[TASK PROMPT] Reproduce the following material line for line, with no changes.
- - - - -
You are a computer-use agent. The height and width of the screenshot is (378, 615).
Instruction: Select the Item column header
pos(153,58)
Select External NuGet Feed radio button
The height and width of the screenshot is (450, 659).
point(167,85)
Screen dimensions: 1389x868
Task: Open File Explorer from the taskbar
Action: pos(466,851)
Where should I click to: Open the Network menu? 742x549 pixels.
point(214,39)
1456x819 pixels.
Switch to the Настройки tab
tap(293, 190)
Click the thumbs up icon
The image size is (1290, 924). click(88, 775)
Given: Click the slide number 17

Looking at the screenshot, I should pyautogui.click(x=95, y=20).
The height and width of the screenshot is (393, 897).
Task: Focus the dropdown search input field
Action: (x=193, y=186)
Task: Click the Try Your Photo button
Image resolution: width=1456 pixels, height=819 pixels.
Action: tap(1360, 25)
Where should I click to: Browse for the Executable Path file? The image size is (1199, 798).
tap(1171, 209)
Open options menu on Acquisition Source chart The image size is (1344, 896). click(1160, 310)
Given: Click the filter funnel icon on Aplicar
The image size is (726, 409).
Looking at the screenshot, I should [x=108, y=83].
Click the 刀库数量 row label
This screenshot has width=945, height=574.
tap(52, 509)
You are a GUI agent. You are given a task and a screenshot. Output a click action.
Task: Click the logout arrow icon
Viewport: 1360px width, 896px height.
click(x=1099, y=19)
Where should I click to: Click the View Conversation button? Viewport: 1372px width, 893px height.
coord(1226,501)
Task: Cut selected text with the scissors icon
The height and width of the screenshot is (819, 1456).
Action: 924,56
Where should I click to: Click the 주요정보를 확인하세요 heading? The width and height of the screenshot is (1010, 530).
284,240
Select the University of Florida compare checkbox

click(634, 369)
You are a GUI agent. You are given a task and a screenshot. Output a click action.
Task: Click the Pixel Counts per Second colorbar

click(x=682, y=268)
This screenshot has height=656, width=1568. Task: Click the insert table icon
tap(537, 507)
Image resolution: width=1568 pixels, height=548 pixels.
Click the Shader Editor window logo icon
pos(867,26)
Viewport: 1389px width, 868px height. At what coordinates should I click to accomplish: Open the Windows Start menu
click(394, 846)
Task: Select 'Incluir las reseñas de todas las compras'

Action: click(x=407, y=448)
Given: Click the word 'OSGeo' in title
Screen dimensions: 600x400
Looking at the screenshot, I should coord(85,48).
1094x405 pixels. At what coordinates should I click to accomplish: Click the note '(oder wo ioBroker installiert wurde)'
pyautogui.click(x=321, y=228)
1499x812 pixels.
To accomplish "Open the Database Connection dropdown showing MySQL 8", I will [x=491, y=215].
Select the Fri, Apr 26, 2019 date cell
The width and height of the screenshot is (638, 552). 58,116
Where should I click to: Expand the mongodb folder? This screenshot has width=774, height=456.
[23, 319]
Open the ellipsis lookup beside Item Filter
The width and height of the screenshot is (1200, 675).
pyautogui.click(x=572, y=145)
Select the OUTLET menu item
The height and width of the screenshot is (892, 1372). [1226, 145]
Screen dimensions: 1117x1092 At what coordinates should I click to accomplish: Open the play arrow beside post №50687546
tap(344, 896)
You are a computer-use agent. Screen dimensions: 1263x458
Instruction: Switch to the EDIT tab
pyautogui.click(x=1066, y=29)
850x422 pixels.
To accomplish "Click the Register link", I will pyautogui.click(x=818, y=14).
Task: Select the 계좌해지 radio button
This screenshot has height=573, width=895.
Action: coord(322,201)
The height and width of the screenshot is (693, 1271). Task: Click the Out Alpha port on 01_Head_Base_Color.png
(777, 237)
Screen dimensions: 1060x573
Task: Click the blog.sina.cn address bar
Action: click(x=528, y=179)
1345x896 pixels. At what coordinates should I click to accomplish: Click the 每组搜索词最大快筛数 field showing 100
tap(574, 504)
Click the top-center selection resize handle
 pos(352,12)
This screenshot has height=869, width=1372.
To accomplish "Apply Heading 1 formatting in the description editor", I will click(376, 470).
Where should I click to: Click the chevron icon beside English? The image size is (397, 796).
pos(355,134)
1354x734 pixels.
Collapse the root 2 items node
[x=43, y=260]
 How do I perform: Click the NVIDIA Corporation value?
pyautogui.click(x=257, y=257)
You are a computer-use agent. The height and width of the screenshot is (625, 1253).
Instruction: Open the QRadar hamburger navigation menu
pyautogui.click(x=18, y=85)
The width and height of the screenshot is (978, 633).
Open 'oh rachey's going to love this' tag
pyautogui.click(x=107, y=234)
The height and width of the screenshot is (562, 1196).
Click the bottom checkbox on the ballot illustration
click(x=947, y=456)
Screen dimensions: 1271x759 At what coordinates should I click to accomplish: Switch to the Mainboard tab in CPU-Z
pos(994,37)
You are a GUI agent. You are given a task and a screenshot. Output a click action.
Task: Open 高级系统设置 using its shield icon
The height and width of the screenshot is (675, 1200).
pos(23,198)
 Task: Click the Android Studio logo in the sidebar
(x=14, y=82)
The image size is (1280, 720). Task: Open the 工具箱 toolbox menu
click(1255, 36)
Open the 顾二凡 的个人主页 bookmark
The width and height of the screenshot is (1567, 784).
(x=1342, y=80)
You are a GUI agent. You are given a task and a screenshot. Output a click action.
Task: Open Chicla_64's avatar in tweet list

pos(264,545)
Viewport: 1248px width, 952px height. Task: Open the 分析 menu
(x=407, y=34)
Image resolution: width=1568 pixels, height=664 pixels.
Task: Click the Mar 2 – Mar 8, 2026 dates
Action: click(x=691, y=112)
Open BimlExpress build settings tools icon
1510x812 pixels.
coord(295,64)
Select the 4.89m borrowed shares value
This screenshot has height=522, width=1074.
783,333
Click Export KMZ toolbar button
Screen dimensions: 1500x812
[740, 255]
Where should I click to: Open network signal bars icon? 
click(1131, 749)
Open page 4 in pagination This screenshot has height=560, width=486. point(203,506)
- - - - -
[COMPLETE ANSWER]
You are a computer-use agent. The height and width of the screenshot is (378, 615).
Instruction: Select the Item column header
pos(153,58)
Select External NuGet Feed radio button
The height and width of the screenshot is (450, 659).
point(167,85)
Screen dimensions: 1389x868
Task: Open File Explorer from the taskbar
Action: pos(466,851)
Where should I click to: Open the Network menu? 742x549 pixels.
point(214,39)
1456x819 pixels.
Switch to the Настройки tab
tap(293, 190)
Click the thumbs up icon
The image size is (1290, 924). click(88, 775)
Given: Click the slide number 17

Looking at the screenshot, I should pyautogui.click(x=95, y=20).
The height and width of the screenshot is (393, 897).
Task: Focus the dropdown search input field
Action: (x=193, y=186)
Task: Click the Try Your Photo button
Image resolution: width=1456 pixels, height=819 pixels.
Action: tap(1360, 25)
Where should I click to: Browse for the Executable Path file? The image size is (1199, 798).
tap(1171, 209)
Open options menu on Acquisition Source chart The image size is (1344, 896). click(1160, 310)
Given: Click the filter funnel icon on Aplicar
The image size is (726, 409).
Looking at the screenshot, I should [x=108, y=83].
Click the 刀库数量 row label
This screenshot has width=945, height=574.
tap(52, 509)
You are a GUI agent. You are given a task and a screenshot. Output a click action.
Task: Click the logout arrow icon
Viewport: 1360px width, 896px height.
click(x=1099, y=19)
Where should I click to: Click the View Conversation button? Viewport: 1372px width, 893px height.
coord(1226,501)
Task: Cut selected text with the scissors icon
The height and width of the screenshot is (819, 1456).
Action: 924,56
Where should I click to: Click the 주요정보를 확인하세요 heading? The width and height of the screenshot is (1010, 530).
284,240
Select the University of Florida compare checkbox

click(634, 369)
You are a GUI agent. You are given a task and a screenshot. Output a click action.
Task: Click the Pixel Counts per Second colorbar

click(x=682, y=268)
This screenshot has height=656, width=1568. Task: Click the insert table icon
tap(537, 507)
Image resolution: width=1568 pixels, height=548 pixels.
Click the Shader Editor window logo icon
pos(867,26)
Viewport: 1389px width, 868px height. At what coordinates should I click to accomplish: Open the Windows Start menu
click(394, 846)
Task: Select 'Incluir las reseñas de todas las compras'

Action: click(x=407, y=448)
Given: Click the word 'OSGeo' in title
Screen dimensions: 600x400
Looking at the screenshot, I should coord(85,48).
1094x405 pixels. At what coordinates should I click to accomplish: Click the note '(oder wo ioBroker installiert wurde)'
pyautogui.click(x=321, y=228)
1499x812 pixels.
To accomplish "Open the Database Connection dropdown showing MySQL 8", I will [x=491, y=215].
Select the Fri, Apr 26, 2019 date cell
The width and height of the screenshot is (638, 552). 58,116
Where should I click to: Expand the mongodb folder? This screenshot has width=774, height=456.
[23, 319]
Open the ellipsis lookup beside Item Filter
The width and height of the screenshot is (1200, 675).
pyautogui.click(x=572, y=145)
Select the OUTLET menu item
The height and width of the screenshot is (892, 1372). [1226, 145]
Screen dimensions: 1117x1092 At what coordinates should I click to accomplish: Open the play arrow beside post №50687546
tap(344, 896)
You are a computer-use agent. Screen dimensions: 1263x458
Instruction: Switch to the EDIT tab
pyautogui.click(x=1066, y=29)
850x422 pixels.
To accomplish "Click the Register link", I will pyautogui.click(x=818, y=14).
Task: Select the 계좌해지 radio button
This screenshot has height=573, width=895.
Action: coord(322,201)
The height and width of the screenshot is (693, 1271). Task: Click the Out Alpha port on 01_Head_Base_Color.png
(777, 237)
Screen dimensions: 1060x573
Task: Click the blog.sina.cn address bar
Action: click(x=528, y=179)
1345x896 pixels. At what coordinates should I click to accomplish: Click the 每组搜索词最大快筛数 field showing 100
tap(574, 504)
Click the top-center selection resize handle
 pos(352,12)
This screenshot has height=869, width=1372.
To accomplish "Apply Heading 1 formatting in the description editor", I will click(376, 470).
Where should I click to: Click the chevron icon beside English? The image size is (397, 796).
pos(355,134)
1354x734 pixels.
Collapse the root 2 items node
[x=43, y=260]
 How do I perform: Click the NVIDIA Corporation value?
pyautogui.click(x=257, y=257)
You are a computer-use agent. The height and width of the screenshot is (625, 1253).
Instruction: Open the QRadar hamburger navigation menu
pyautogui.click(x=18, y=85)
The width and height of the screenshot is (978, 633).
Open 'oh rachey's going to love this' tag
pyautogui.click(x=107, y=234)
The height and width of the screenshot is (562, 1196).
Click the bottom checkbox on the ballot illustration
click(x=947, y=456)
Screen dimensions: 1271x759 At what coordinates should I click to accomplish: Switch to the Mainboard tab in CPU-Z
pos(994,37)
You are a GUI agent. You are given a task and a screenshot. Output a click action.
Task: Open 高级系统设置 using its shield icon
The height and width of the screenshot is (675, 1200).
pos(23,198)
 Task: Click the Android Studio logo in the sidebar
(x=14, y=82)
The image size is (1280, 720). Task: Open the 工具箱 toolbox menu
click(1255, 36)
Open the 顾二凡 的个人主页 bookmark
The width and height of the screenshot is (1567, 784).
(x=1342, y=80)
You are a GUI agent. You are given a task and a screenshot. Output a click action.
Task: Open Chicla_64's avatar in tweet list

pos(264,545)
Viewport: 1248px width, 952px height. Task: Open the 分析 menu
(x=407, y=34)
Image resolution: width=1568 pixels, height=664 pixels.
Task: Click the Mar 2 – Mar 8, 2026 dates
Action: click(x=691, y=112)
Open BimlExpress build settings tools icon
1510x812 pixels.
coord(295,64)
Select the 4.89m borrowed shares value
This screenshot has height=522, width=1074.
783,333
Click Export KMZ toolbar button
Screen dimensions: 1500x812
[740, 255]
Where should I click to: Open network signal bars icon? 
click(1131, 749)
Open page 4 in pagination This screenshot has height=560, width=486. point(203,506)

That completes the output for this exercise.